At the bill signing, the president said he wants to detain migrants at the U.S. Navy base at Guantanamo Bay in Cuba.
But as senior correspondent Brenda Flanagan reports.
Actions from the Oval Office are also causing panic among those who are here with legal status.
You know, we received a hundred hundred calls specifically from mothers.
Reverend Bolivar Flores spoke about panicked calls from terrified immigrants reaching out to Latino pastors at more than 470 churches across new Jersey since the Trump administration launched Ice raids into their communities.
In particular, to me, this is affecting me.
When I heard Pastor, I don't want to send my children to school, or when I heard an old lady say to me, Reverend, can you go to the supermarket and buy food for me?
Because I'm scared to go to the supermarket in 2025, in a free country, the United States, he said Ice arrested immigrants worshiping at a church in Elizabeth last Sunday, and now people fear to attend.
Ministers today announced a new hotline 551 255 5500, to offer legal counsel and support.
But he also explained even conservative ministers didn't expect this from Donald Trump.
What I will say is that that we know that he we implement that policy because that's a part of the campaign, and that's why that he always say that.
But we never think in this way where he don't care, he don't treat people as a human being.
And I know the, the the fear that the community feels right now is real.
But I also want to send them a message.
We got to stay calm.
A sudden barrage of executive orders from the new administration has caused chaos.
And not just among advocates who help undocumented immigrants.
Ten agencies with a decades old refugee resettlement program received a cease and desist order last Friday.
Their federal funding remains on hold while investigators determine if their missions consistent with Trump's America First agenda.
It's an ideological litmus test, says Pastor Seth Copper Dale.
Large nonprofits like ours, when there's uncertainty about financing, we can't hold on for very long.
You know, we don't have a gigantic piggy bank over here.
His church based nonprofit just laid off 20% of its staff, and he's worried about paying $134,000 a month to rent 67 apartments for newly arrived refugees.
He says others who have already settled in put their kids in school and gotten jobs feel deeply threatened.
They now have fears about whether they're documentation, which was absolutely legal, will be legal in a couple of weeks as the president takes a swipe at humanitarian parole programs and at TPS and all the other forms of protection.
So the cruelty hits on every angle.
These orders aren't going to are going to get people like me to stop.
Right.
Courtney Maginnis with Church World Service, she won't abandon hundreds of refugees legally resettled through her program.
This is my mission.
And, I have a vision of a world where we're people have access to food and have access to a safe home.
And, I'm going to keep working towards that.

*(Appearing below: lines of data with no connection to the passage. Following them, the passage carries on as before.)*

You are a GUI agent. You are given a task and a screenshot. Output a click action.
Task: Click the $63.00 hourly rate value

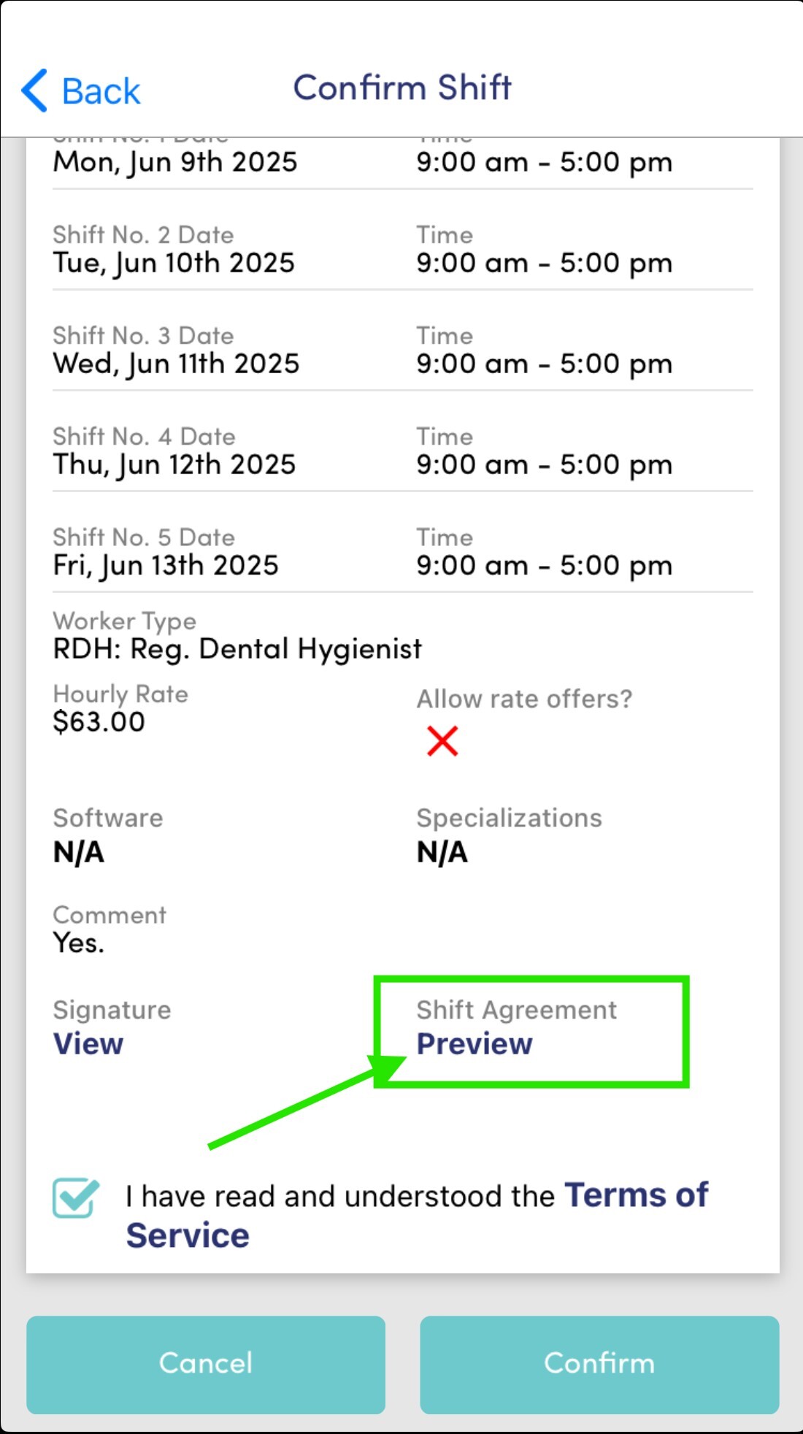pos(99,722)
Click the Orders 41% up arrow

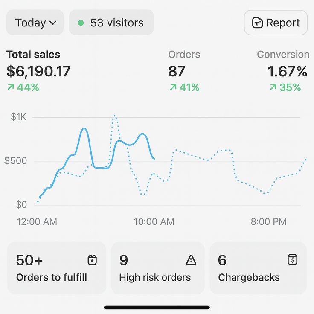click(x=173, y=87)
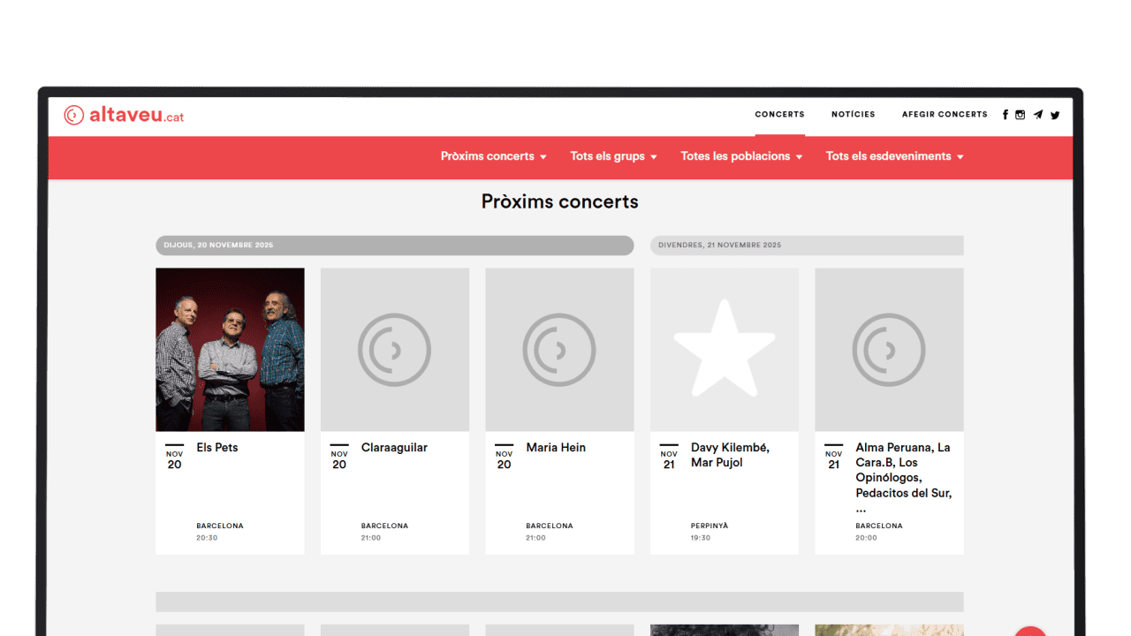Viewport: 1131px width, 636px height.
Task: Open the Tots els esdeveniments dropdown
Action: [894, 156]
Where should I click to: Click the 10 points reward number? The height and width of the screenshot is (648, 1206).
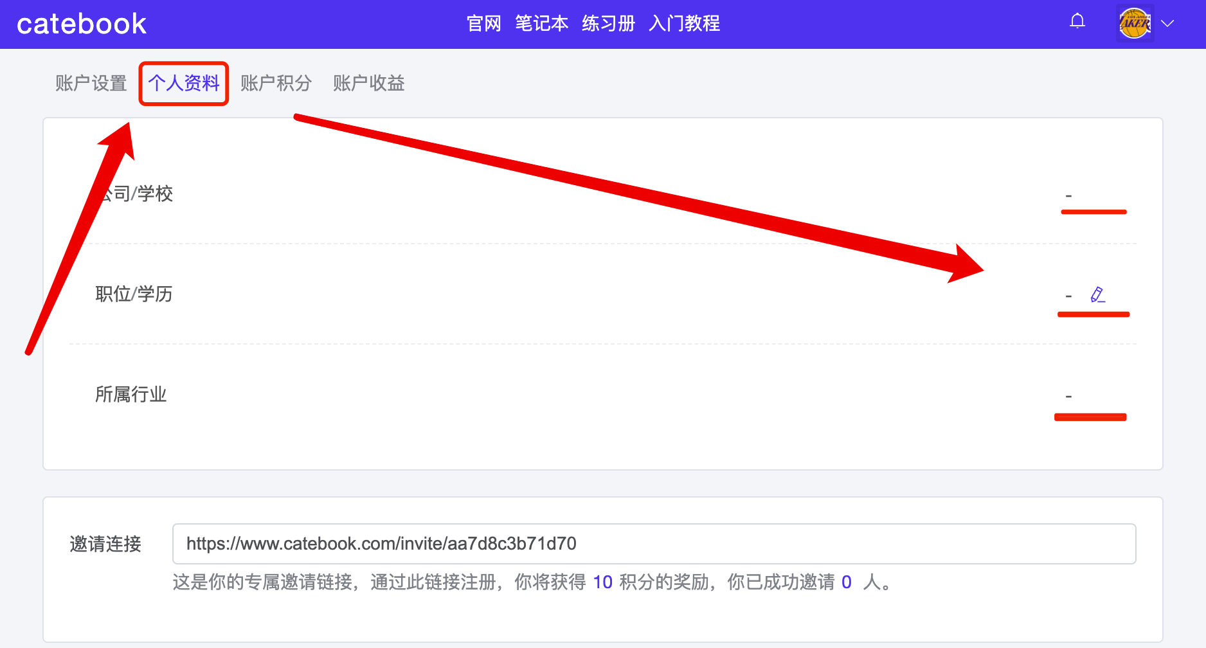602,582
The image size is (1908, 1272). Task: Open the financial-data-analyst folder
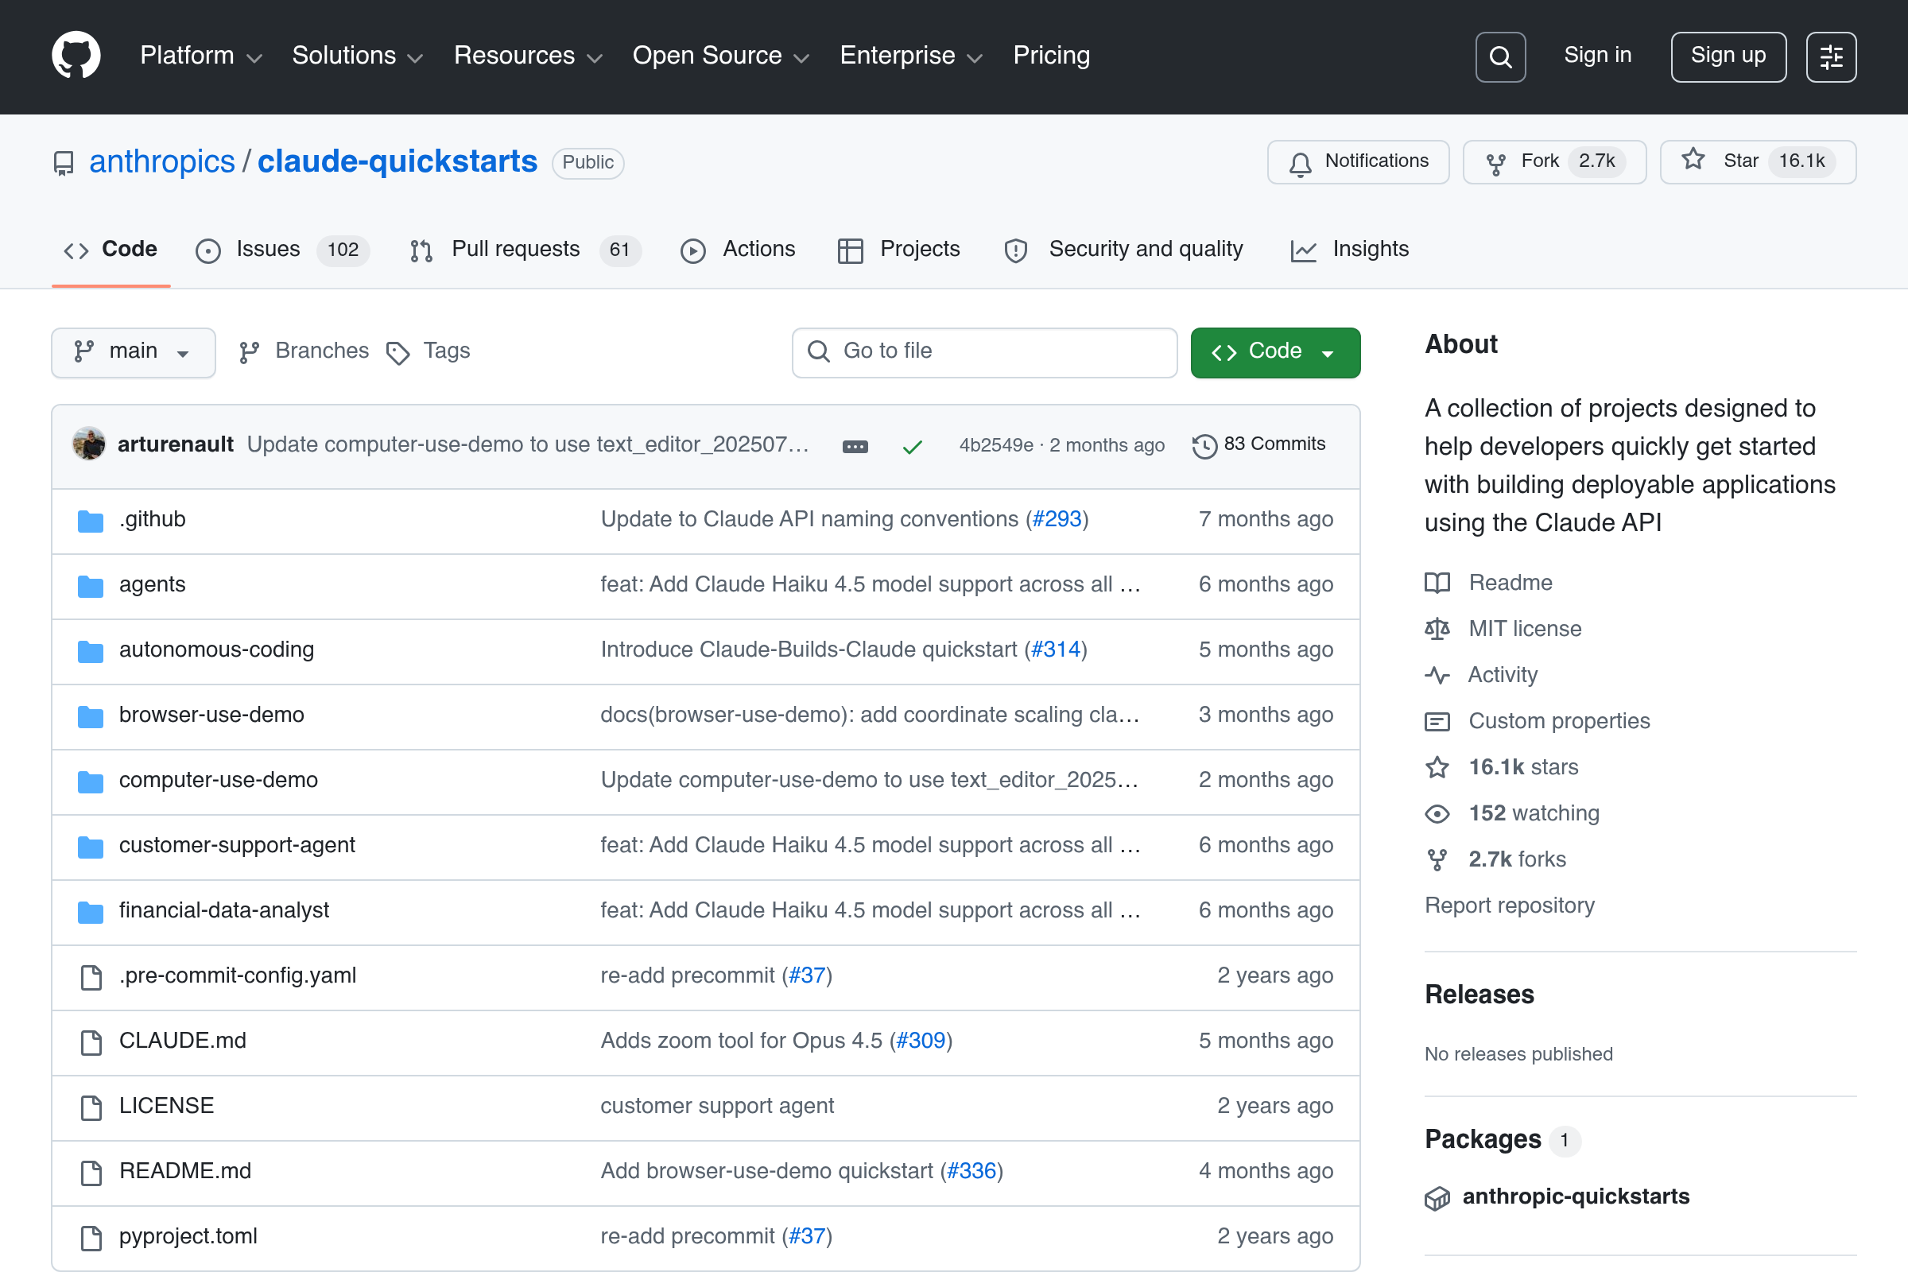pos(224,910)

It doesn't matter what a presidential order says.
Another order.
Pause.
The temporary protected Status program, which admits refugees fleeing wars, disasters and political upheaval for a Jersey coalition that provides safe haven for Afghan refugees, says it recalls the terror of Trump's Muslim ban at U.S. airports back in 2017, says organizer fresh to Tab.
During the Muslim ban, Afghanistan was not on the no fly list, but folks were being turned away, visas were being revoked.
Folks are volunteering at airports.
So this is a retraumatized mission.
Meanwhile, copper Dale says advocates met with Senate Democrats in Trenton today to ask the state to step up with some interim funding as they work to regain federal support.
I'm Brenda Flanagan, NJ Spotlight News.